→ **INSTRUCTIONS FOR THE TASK**:
After finding the line that contains "Select the XS", give again that line and each one following it, exactly, until the records end.

Start of RECORD EXTRACTS

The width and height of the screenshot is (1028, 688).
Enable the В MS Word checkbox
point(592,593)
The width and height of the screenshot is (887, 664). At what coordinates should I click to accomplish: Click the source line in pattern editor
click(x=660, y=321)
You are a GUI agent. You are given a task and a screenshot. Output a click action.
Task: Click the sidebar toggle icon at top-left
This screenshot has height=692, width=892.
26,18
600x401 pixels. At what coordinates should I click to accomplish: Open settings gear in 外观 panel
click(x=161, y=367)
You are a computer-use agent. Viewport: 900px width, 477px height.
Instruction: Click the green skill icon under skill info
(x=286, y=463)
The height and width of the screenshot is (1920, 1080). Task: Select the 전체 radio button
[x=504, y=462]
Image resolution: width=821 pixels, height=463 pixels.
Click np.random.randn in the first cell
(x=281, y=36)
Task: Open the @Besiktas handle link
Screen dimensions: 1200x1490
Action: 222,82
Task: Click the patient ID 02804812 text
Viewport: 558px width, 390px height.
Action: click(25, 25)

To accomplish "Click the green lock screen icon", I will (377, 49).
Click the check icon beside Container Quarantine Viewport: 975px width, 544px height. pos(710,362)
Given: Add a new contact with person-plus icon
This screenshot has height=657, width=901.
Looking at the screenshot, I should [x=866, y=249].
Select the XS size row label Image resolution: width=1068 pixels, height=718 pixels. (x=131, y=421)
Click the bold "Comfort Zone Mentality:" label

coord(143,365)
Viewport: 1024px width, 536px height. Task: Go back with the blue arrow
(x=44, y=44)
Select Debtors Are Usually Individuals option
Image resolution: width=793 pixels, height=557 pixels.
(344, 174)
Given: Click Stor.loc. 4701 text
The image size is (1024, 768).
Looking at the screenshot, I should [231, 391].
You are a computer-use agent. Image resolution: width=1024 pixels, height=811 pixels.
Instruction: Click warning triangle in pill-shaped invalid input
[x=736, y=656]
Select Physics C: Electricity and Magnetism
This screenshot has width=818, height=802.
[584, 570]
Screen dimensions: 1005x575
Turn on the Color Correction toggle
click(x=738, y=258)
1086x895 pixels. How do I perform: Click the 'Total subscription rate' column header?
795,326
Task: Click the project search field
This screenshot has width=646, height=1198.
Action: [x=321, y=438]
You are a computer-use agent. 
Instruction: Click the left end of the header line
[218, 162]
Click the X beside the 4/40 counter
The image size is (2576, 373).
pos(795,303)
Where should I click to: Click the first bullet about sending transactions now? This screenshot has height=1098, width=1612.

End of RECORD EXTRACTS

→ **SOLUTION FOR THIS TASK**:
Select the XS size row label Image resolution: width=1068 pixels, height=718 pixels. (x=131, y=421)
Click the bold "Comfort Zone Mentality:" label

coord(143,365)
Viewport: 1024px width, 536px height. Task: Go back with the blue arrow
(x=44, y=44)
Select Debtors Are Usually Individuals option
Image resolution: width=793 pixels, height=557 pixels.
(344, 174)
Given: Click Stor.loc. 4701 text
The image size is (1024, 768).
Looking at the screenshot, I should [231, 391].
You are a computer-use agent. Image resolution: width=1024 pixels, height=811 pixels.
Instruction: Click warning triangle in pill-shaped invalid input
[x=736, y=656]
Select Physics C: Electricity and Magnetism
This screenshot has width=818, height=802.
[584, 570]
Screen dimensions: 1005x575
Turn on the Color Correction toggle
click(x=738, y=258)
1086x895 pixels. How do I perform: Click the 'Total subscription rate' column header?
795,326
Task: Click the project search field
This screenshot has width=646, height=1198.
Action: [x=321, y=438]
You are a computer-use agent. 
Instruction: Click the left end of the header line
[218, 162]
Click the X beside the 4/40 counter
The image size is (2576, 373).
pos(795,303)
Where should I click to: Click the first bullet about sending transactions now? This screenshot has height=1098, width=1612.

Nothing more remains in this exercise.